◆ Exercise:
Drop the images. Copy every line below character for character.

◆ Pixel coordinate grounding data:

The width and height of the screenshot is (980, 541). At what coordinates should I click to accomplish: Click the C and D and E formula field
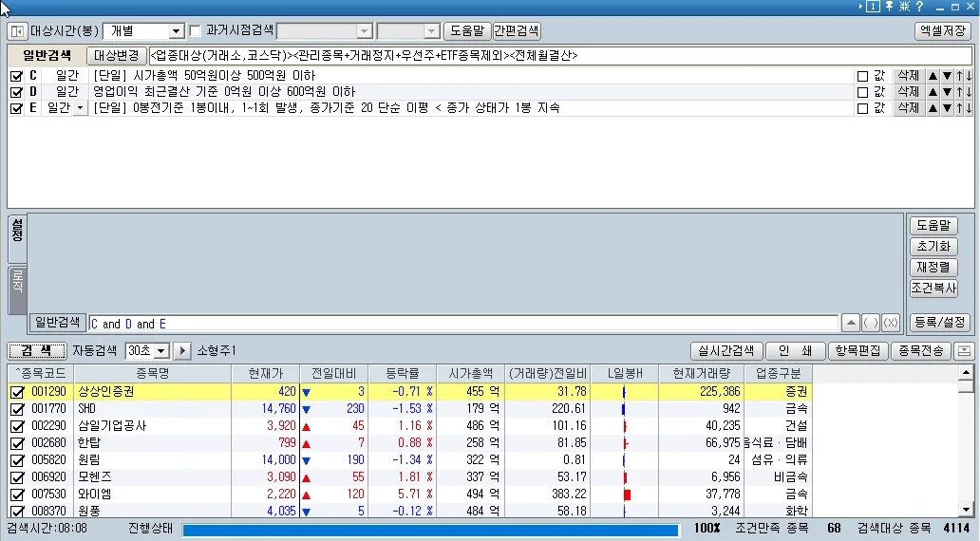(463, 324)
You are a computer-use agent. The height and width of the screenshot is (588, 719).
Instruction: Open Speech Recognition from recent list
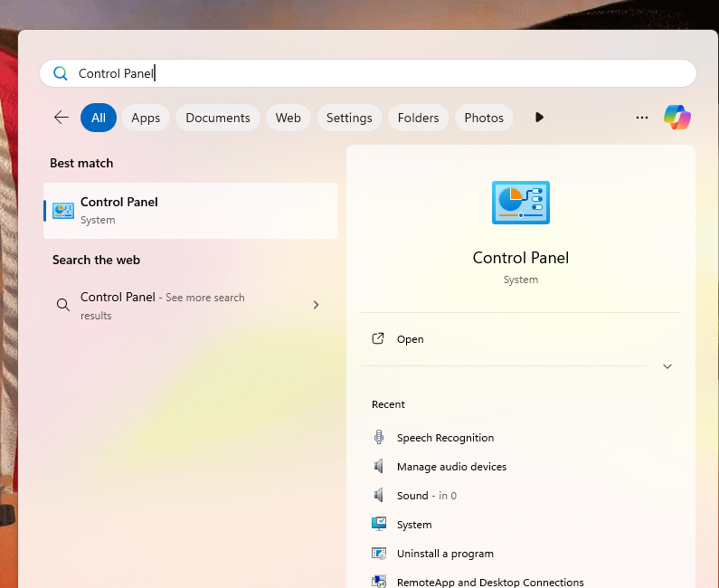(445, 438)
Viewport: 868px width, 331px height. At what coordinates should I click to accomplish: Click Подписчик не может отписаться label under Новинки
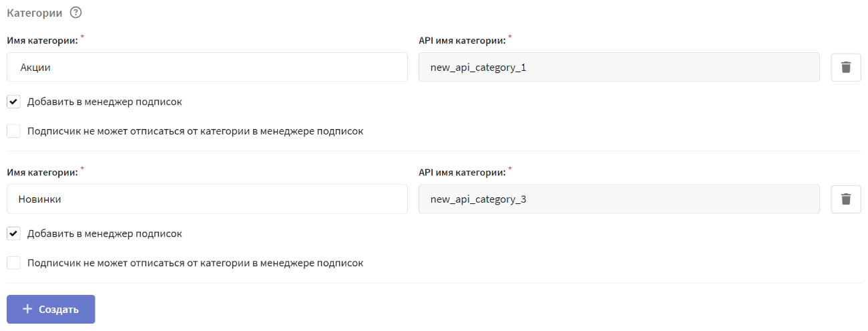coord(196,263)
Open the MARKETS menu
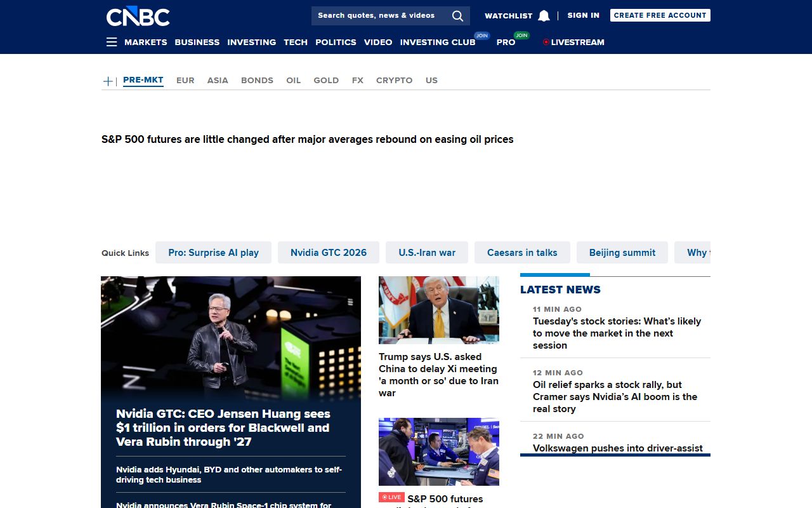This screenshot has height=508, width=812. 145,43
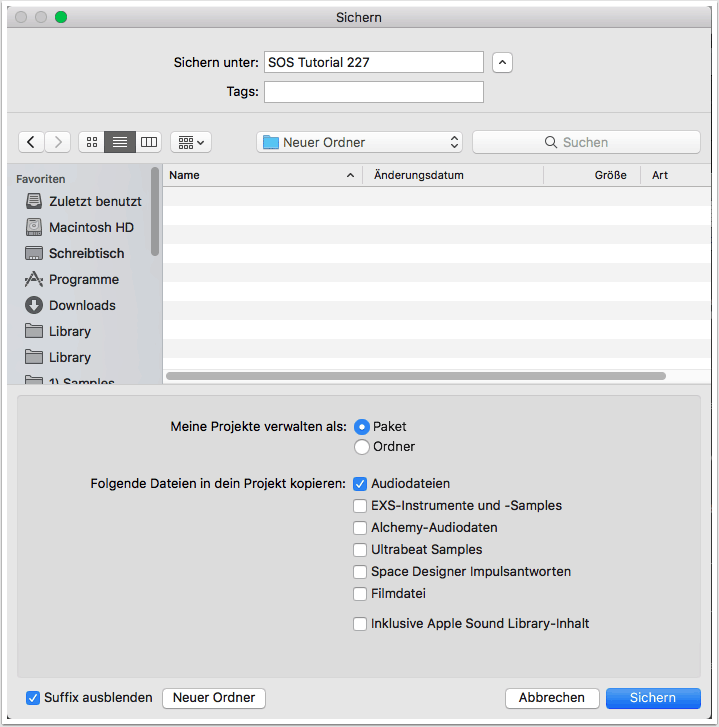
Task: Click the Zuletzt benutzt sidebar icon
Action: 34,201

◆ Exercise output:
The width and height of the screenshot is (980, 541). At what coordinates should I click to accomplish: Click the C and D and E formula field
(463, 324)
You are a computer-use agent. The height and width of the screenshot is (588, 719).
Instruction: Open Speech Recognition from recent list
(445, 438)
Viewport: 868px width, 331px height. At what coordinates should I click to accomplish: Click Подписчик не может отписаться label under Новинки
coord(196,263)
Open the MARKETS menu
This screenshot has height=508, width=812. 145,43
Task: Click the Zuletzt benutzt sidebar icon
Action: 34,201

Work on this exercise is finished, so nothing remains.